▶ **Task objective**
According to the source text, what accuracy does GPT-4 achieve when using chain-of-thought prompts?

▶ **Source text**
┄┄┄┄┄┄┄┄┄┄┄┄┄┄┄┄┄┄┄┄

The authors use several methods to evaluate the model's performance and explore the complementarity between human analysts and GPT. Here's a critical assessment of the main results:

Prediction accuracy

GPT-4 with a simple prompt achieves an accuracy of 52.33% and an F1-score of 54.52%, which is on par with the first-month consensus forecasts by financial analysts following the earnings release.
When using chain-of-thought (CoT) prompts, GPT-4 achieves an accuracy of 60.35%, outperforming analyst predictions by 7 percentage points, even without access to narrative or contextual information available to analysts.
While the results are impressive, it's important to note that the paper does not provide a detailed explanation of how the CoT prompts were designed or optimised.
The specific instructions used in the CoT prompts could have a significant impact on the model's performance, and more transparency in this regard would strengthen the findings.

Complementarity between human analysts and GPT

The authors explore instances where forecasts are erroneous and find that GPT-4's predictions are more likely to be inaccurate for smaller firms, firms with higher leverage ratios, loss-making firms, and firms with volatile earnings.

However, the magnitude of these effects is smaller for human analysts, suggesting that they benefit from access to soft information and additional context.

The incremental informativeness analysis shows that both GPT-4 and analyst forecasts are positively associated with future outcomes, and their combined use improves the adjusted R-squared, indicating complementarity.
While these findings are valuable, the paper does not look into the specific types of soft information or context that human analysts might rely on. A more detailed discussion of these factors could provide a clearer understanding of the relative strengths and weaknesses of GPT-4 and human analysts.

Overall, the paper presents compelling evidence that GPT-4 can outperform human analysts in predicting the direction of future earnings based on financial statement analysis, even without access to the same level of contextual information.

The authors also demonstrate the complementarity between GPT-4 and human analysts, highlighting the potential for the model to add value in situations where humans struggle.

However, the paper could benefit from more transparency in the design of the CoT prompts and a more detailed discussion of the specific factors that contribute to the relative strengths and weaknesses of GPT-4 and human analysts.

Additionally, the authors could explore the potential limitations of GPT-4, such as its ability to handle novel or unusual financial situations that may not be well-represented in its training data.

Despite these limitations, the paper makes a significant contribution to the literature on the application of large language models in financial analysis and provides a strong foundation for future research in this area.

Predictive Ability

This section aims to understand the sources of GPT-4's predictive ability and explores two potential explanations:

the model's memory and its ability to generate narrative insights based on numeric data. The authors attempt to rule out the possibility of look-ahead bias and investigate whether the model's generated texts are informative.

Here are some potential biases and ways that could annul the experimental findings:

Look-ahead bias

The authors argue that their research design is relatively immune to look-ahead bias because they use a consistent anonymised format for financial statements, making it difficult for the model to infer a firm's identity or the specific year.
However, there might be subtle patterns or combinations of financial ratios that are unique to certain companies or industries, which GPT-4 could potentially recognise based on its training data. If this is the case, the model's predictive ability could be overstated.
To further investigate this, the authors could conduct additional experiments with synthetic financial data that preserve the overall statistical properties of the original data but break any potential links to specific companies or industries.

┄┄┄┄┄┄┄┄┄┄┄┄┄┄┄┄┄┄┄┄

Dataset excerpts

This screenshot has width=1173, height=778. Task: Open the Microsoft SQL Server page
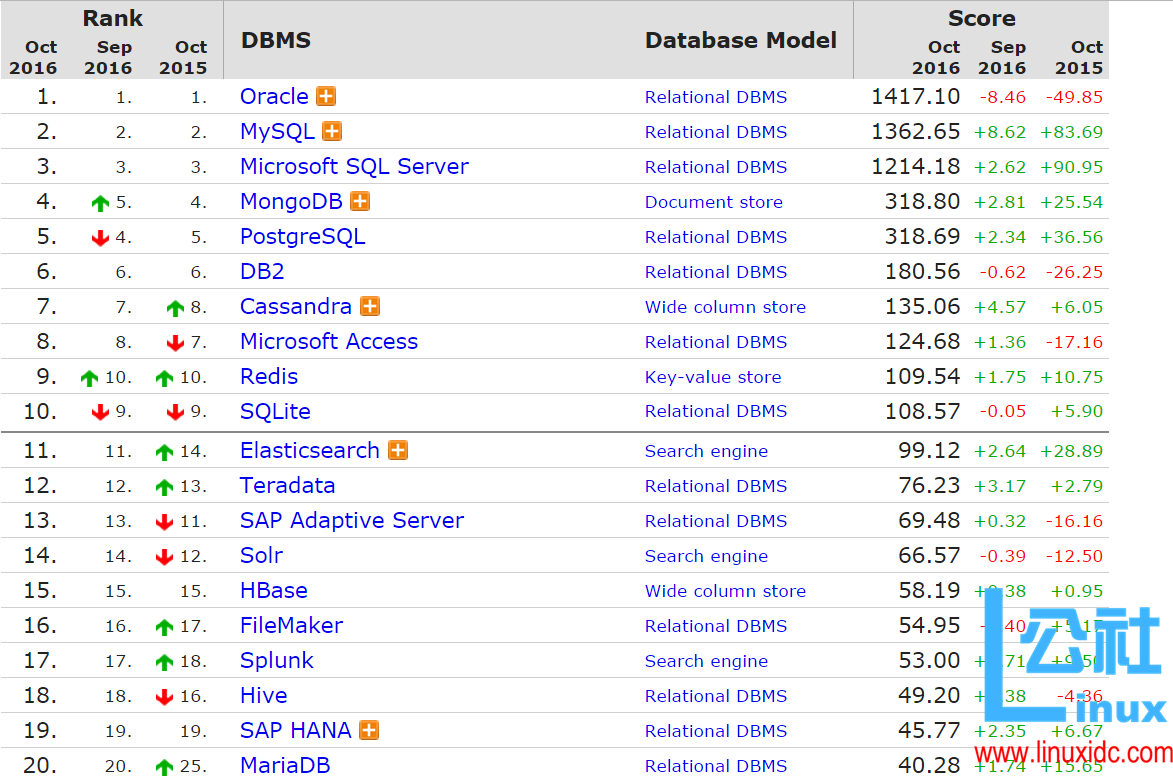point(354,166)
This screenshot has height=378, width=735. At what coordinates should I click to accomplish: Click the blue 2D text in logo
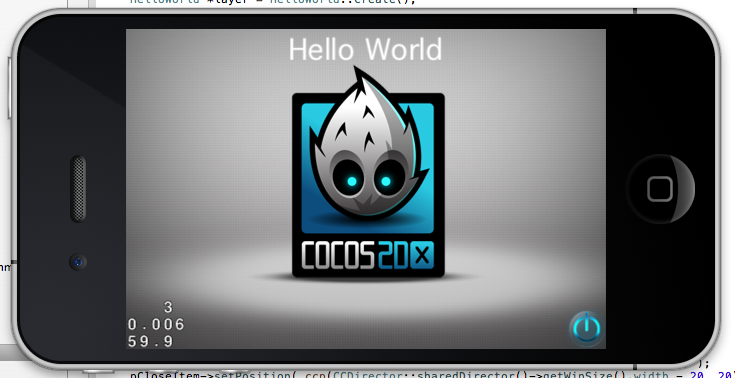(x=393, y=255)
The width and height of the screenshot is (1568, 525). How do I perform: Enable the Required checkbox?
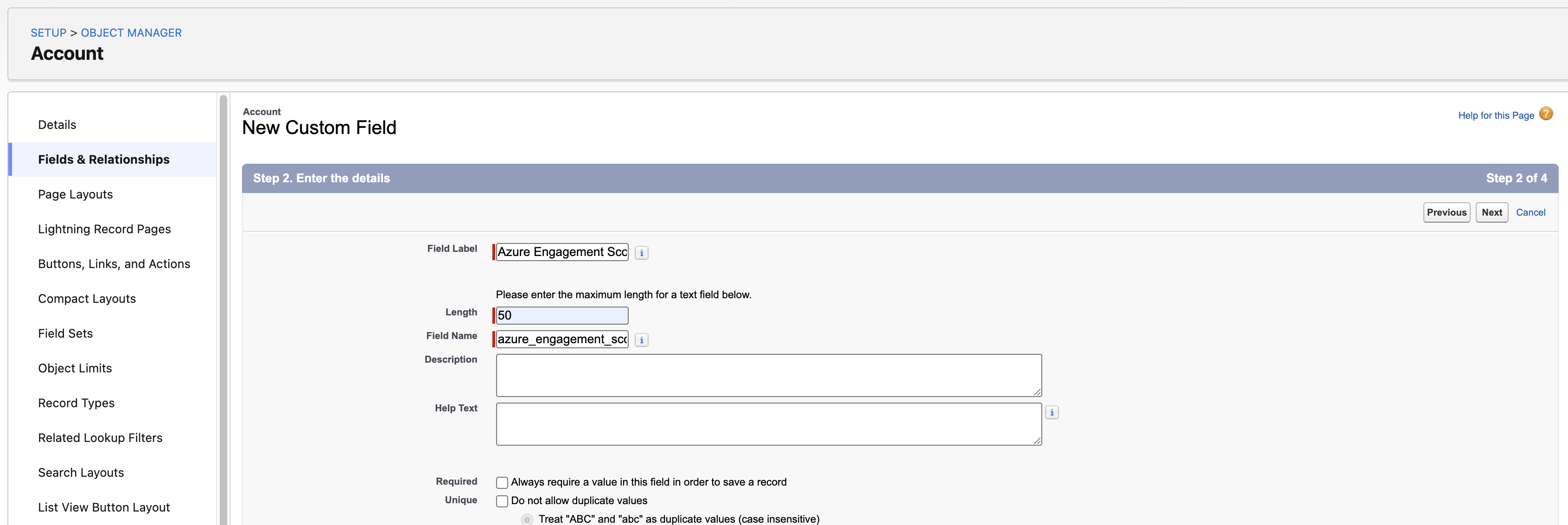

┄┄┄┄┄┄┄┄┄┄┄┄┄┄┄┄┄┄┄┄

▶ **Written reply**
60.35%